This report by the International Social Service (ISS) reviews legal, policy and jurisprudential developments in surrogacy from 2019 to early 2025 at global, regional and national levels, focusing on how these developments affect the rights of children born through such arrangements.
Surrogacy remains a deeply complex and contested practice. While it keeps growing globally, it continues to be unevenly regulated. This creates serious legal and human rights challenges—particularly for children—when laws fail to keep pace with the practice. Surrogacy often crosses borders, but protections for children do not. The result: many children are born into legal limbo, with unclear parentage, nationality, or access to their origins.
Across different countries and regions, several cross-cutting trends have emerged:
Increased visibility, limited oversight: Surrogacy is more widely debated, yet accurate data and reliable oversight remain lacking. Without proper data, it is difficult to assess impacts, enforce safeguards, or shape evidence-based policies.
A shift toward altruistic surrogacy: Some States are moving away from commercial forms of surrogacy, but clear safeguards and definitions are often missing.
Persistent gaps in children’s rights: Access to identity, legal recognition, and protection from exploitation is still far from guaranteed in many contexts.
Legal and policy fragmentation: While some international and regional initiatives show promise, the lack of coherent and coordinated legal frameworks creates confusion and inconsistency.
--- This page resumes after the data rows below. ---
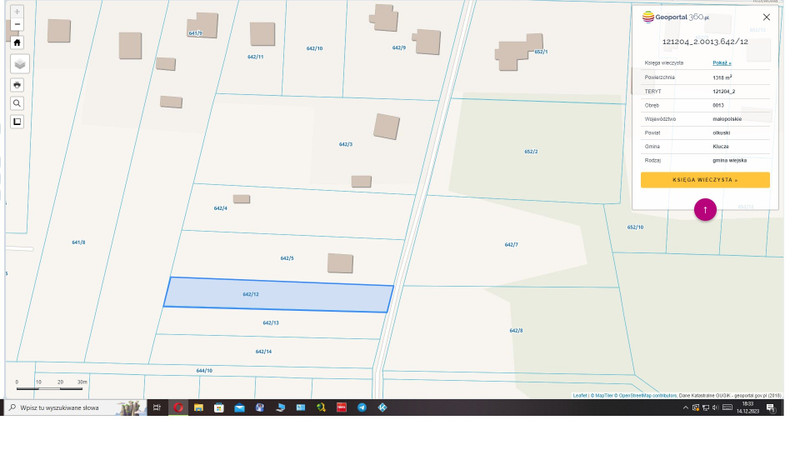Open File Explorer from the taskbar
This screenshot has height=450, width=800.
[199, 408]
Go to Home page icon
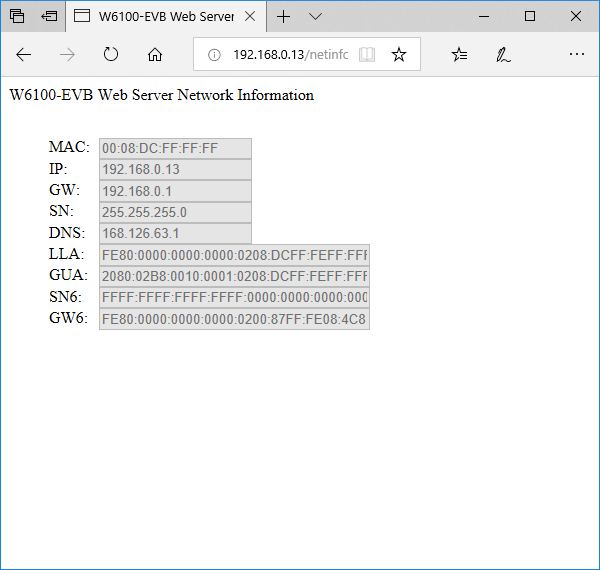Viewport: 600px width, 570px height. pos(154,55)
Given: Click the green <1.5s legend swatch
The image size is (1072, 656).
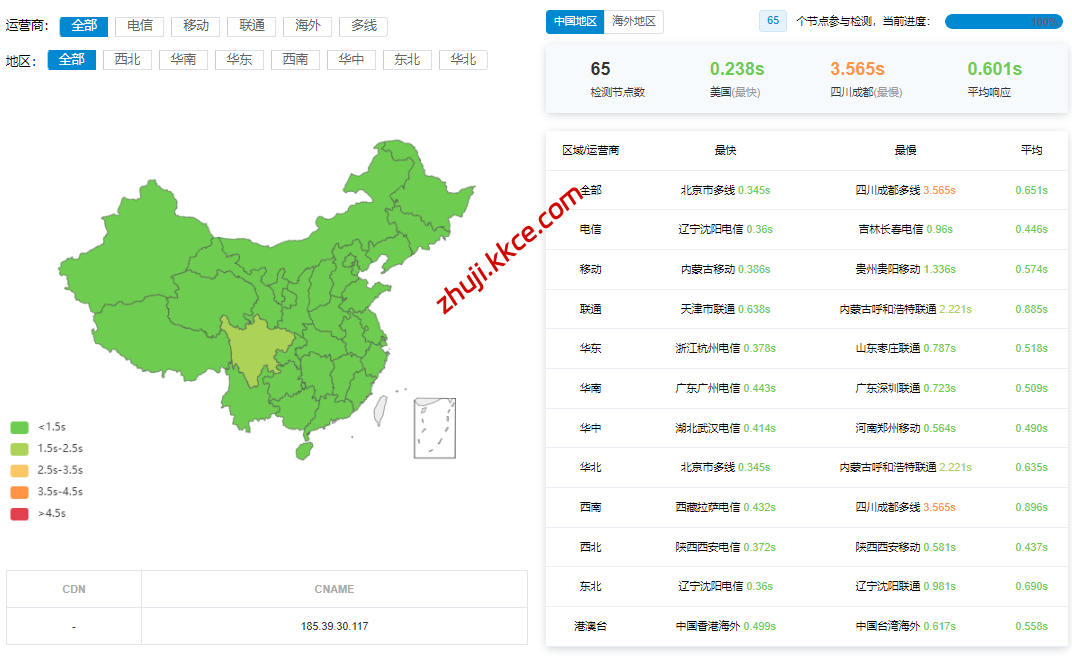Looking at the screenshot, I should [x=19, y=427].
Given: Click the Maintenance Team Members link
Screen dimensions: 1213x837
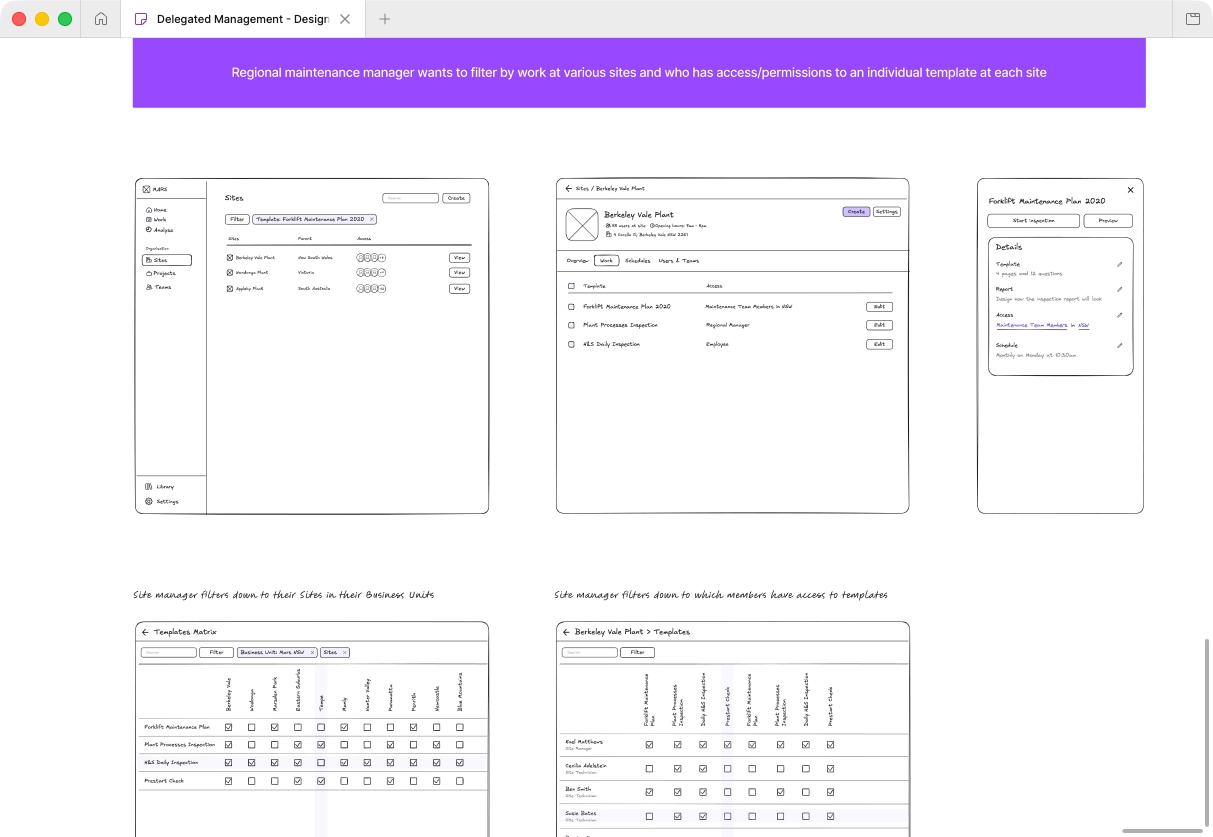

Soft law and expert guidance: In the absence of binding international rules and clear definitions, initiatives like the Verona Principles have emerged to provide child-focused guidance. These efforts are crucial but rely on voluntary adoption and political will.
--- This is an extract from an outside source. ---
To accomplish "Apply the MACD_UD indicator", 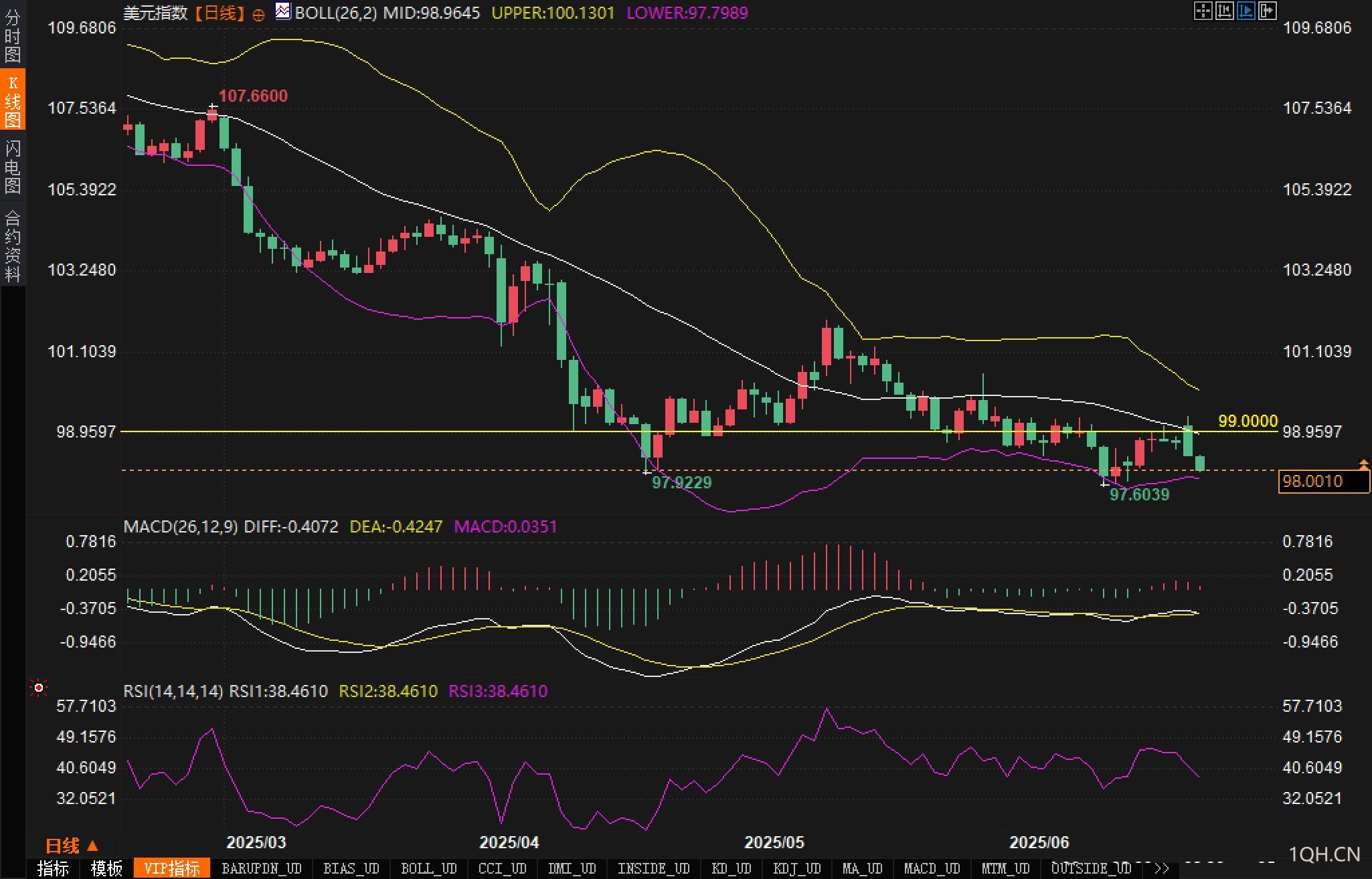I will pos(932,868).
Courts stepping in: In the absence of legislation, courts are increasingly tasked with resolving complex parentage and rights issues—on a case-by-case basis.
Gaps in international coordination: Despite some progress, international bodies—including human rights mechanisms—have yet to develop a coherent and unified approach to surrogacy that prioritises children’s rights. Coordination among actors remains limited.
This report underscores the urgent need for joined-up international responses that centre children’s rights, regardless of a country’s position on surrogacy. Efforts must go beyond regulating parentage alone and instead take a holistic approach—addressing the lived realities and long-term needs of children and other parties involved.
In this report, ISS calls for continued and collective action. It encourages stronger legal safeguards for children, improved international cooperation, greater attention to lived experiences, and the integration of child rights into all surrogacy-related discussions. Surrogacy should never leave a child in legal limbo or without protection—regardless of where or how they are born.